You did not have to look much further than the June 2011 Sydney real estate market for continuing evidence of a two speed economy right here in our back yard.

This was a month of conflicting economic data. For instance:

  • while many Sydney retailers were downgrading profits in response to consumers allegedly ‘snapping their wallets shut’, on line retailers reported boom times
  • for every restaurant that closed, another and often, expensive one seemed to open with others privately reporting the best trading results for 15 years
  • according to a Fitch Ratings survey, Fairfield – Liverpool was the worst performing mortgage repayment region in the nation. In contrast, the same agency rated Sydney’s lower north shore and eastern suburbs as two of the best performing mortgage repayment regions in the nation
  • at odds with that upbeat assessment of the eastern suburbs was the mortgagee sale of the prominent 157 Victoria Street in the up market and bellwether suburb of Potts Point which 12 registered bidders helped sell under the hammer on 30 June 2011 for $2.305 million
  • as the Aussie dollar continued its recent dominance over the greenback and euro, Curtis Associates recorded a definite spike in the number of inquiries and instructions from committed buyers using those now relatively more expensive currencies
  • whilst the doomsayers continued to refer, albeit less vocally, to a downturn in the Australian property market:
    • RP Data confirmed that the Sydney property market bucked a 2% fall in value nationally with Sydney recording an annual rise in value of 0.5%
    • auction clearance rates remained steady and even spiked to 60% in the last week of June 2011
  • proving again the general unreliability of median prices as a measure of market performance, the median price reduction recorded by RP Data contradicted sales results achieved in disparate parts of Sydney such as Marrickville which continued to surge in popularity and in Bondi where the eye watering $1.307 million paid at auction for 20 Knowles Avenue, North Bondi set a new benchmark for well located, unrenovated semi detached houses in that pocket
  • contrary to widespread predictions, the Reserve Bank of Australia continued to keep the official interest rate on hold
  • while prestige Mosman properties were in plentiful supply off market, the same suburb this month recorded a $3.3 million sale at 8 Pearl Bay Avenue, Mosman and a $3.55 million sale at 32 Bay Street, Mosman.

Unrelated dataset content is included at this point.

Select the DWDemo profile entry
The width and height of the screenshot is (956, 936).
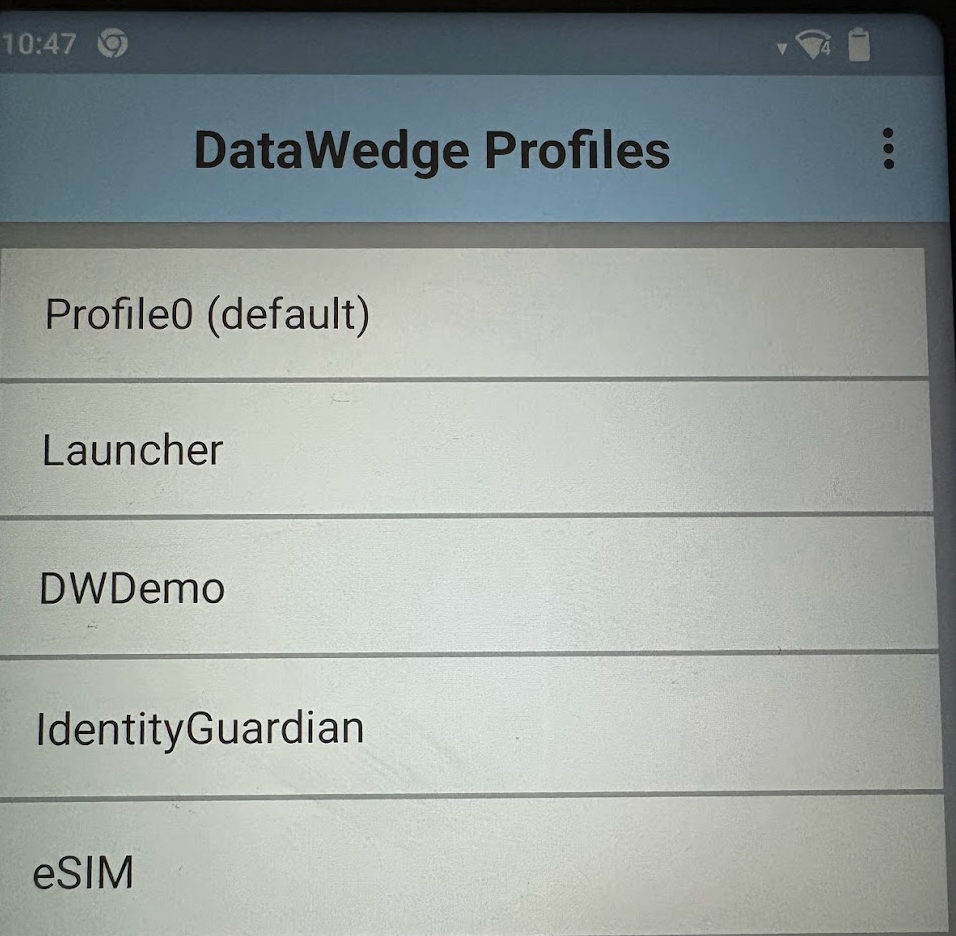[x=468, y=587]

In this article’s view, these conflicting observations suggest that the prevailing animal spirits are herding participants in the Sydney property market into two separate and distinct groups.

For the first group, confidence, resolve and in some cases, resources remain and have been sapped by global uncertainty including a looming Greek default, scepticism about China’s influence on Australia’s fortunes and about the role of debt in a new economic order.

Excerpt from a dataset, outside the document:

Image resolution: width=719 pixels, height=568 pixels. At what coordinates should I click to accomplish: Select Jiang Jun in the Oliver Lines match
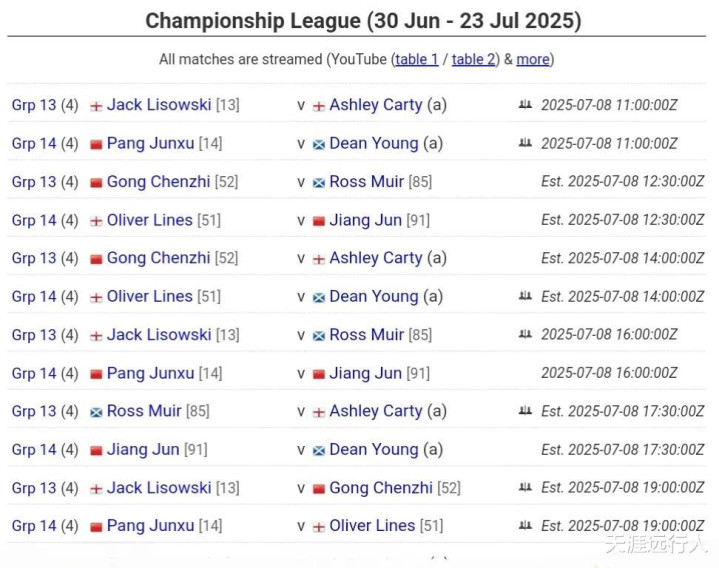365,220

For the second group, Armageddon is neither inevitable nor imminent and confidence is returning. Those in it may instead be inspired in part by the post GFC resilience of the Sydney property market and in part by a perception that as an investment destination, that market is a safe haven internationally and less risky than volatile equities markets. Throw in some long awaited stability at the Federal level such as the likelihood of a deal, whether wise or not, on carbon tax and an end of month spike in auction clearance rates is hardly surprising.

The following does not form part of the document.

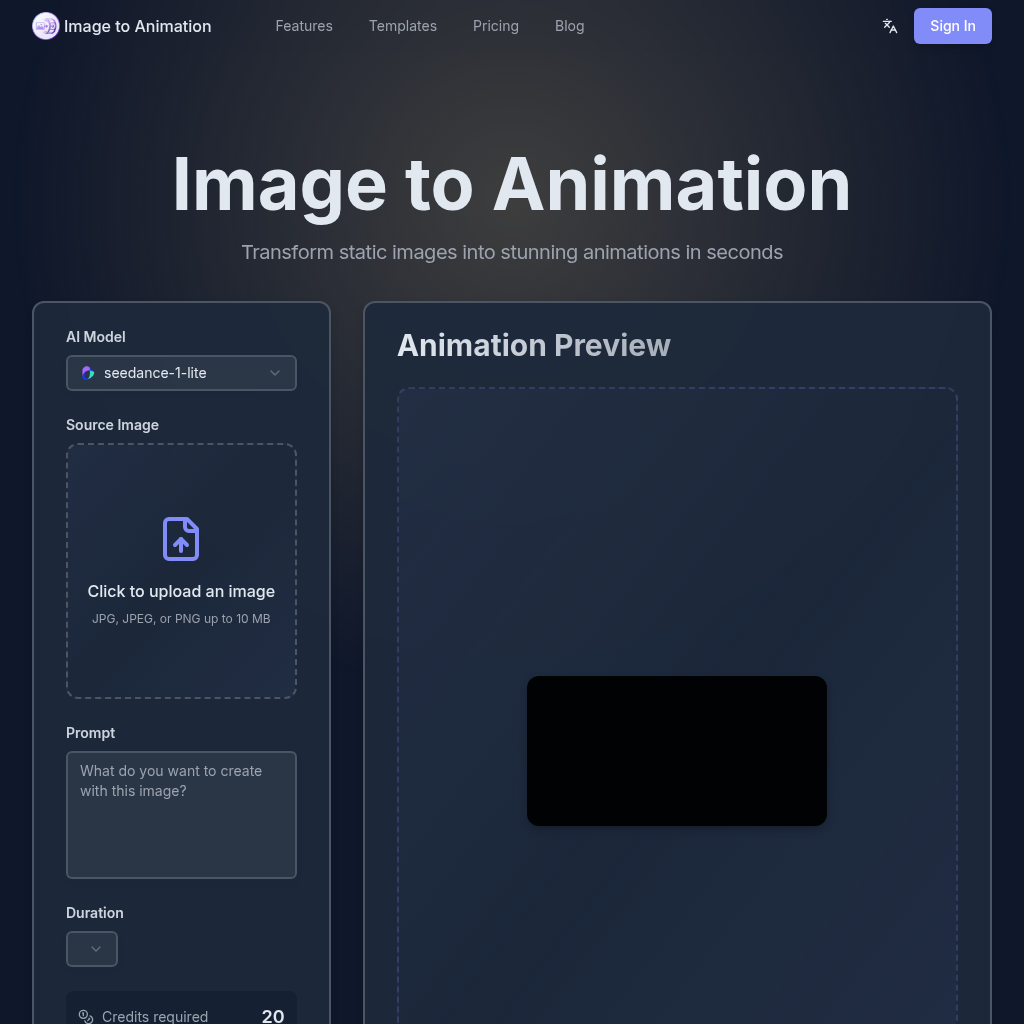The width and height of the screenshot is (1024, 1024).
Task: Open the Pricing page
Action: click(496, 26)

Whether the last week of June 2011 proves to be a dead cat bounce remains to be seen. This article leans towards the views shared by those in the first group and believes that the as economic conditions deteriorate in the US and Europe, as seems inevitable, the trend favouring the Sydney residential and commercial property market discussed earlier will continue aided by stable and perhaps falling interest rates as predicted in CurtiseCall December 2010.

The other sleeper which is likely to have a significant influence over that market in fiscal 2012 is the new State Government’s initiatives in the areas of planning, infrastructure and the environment.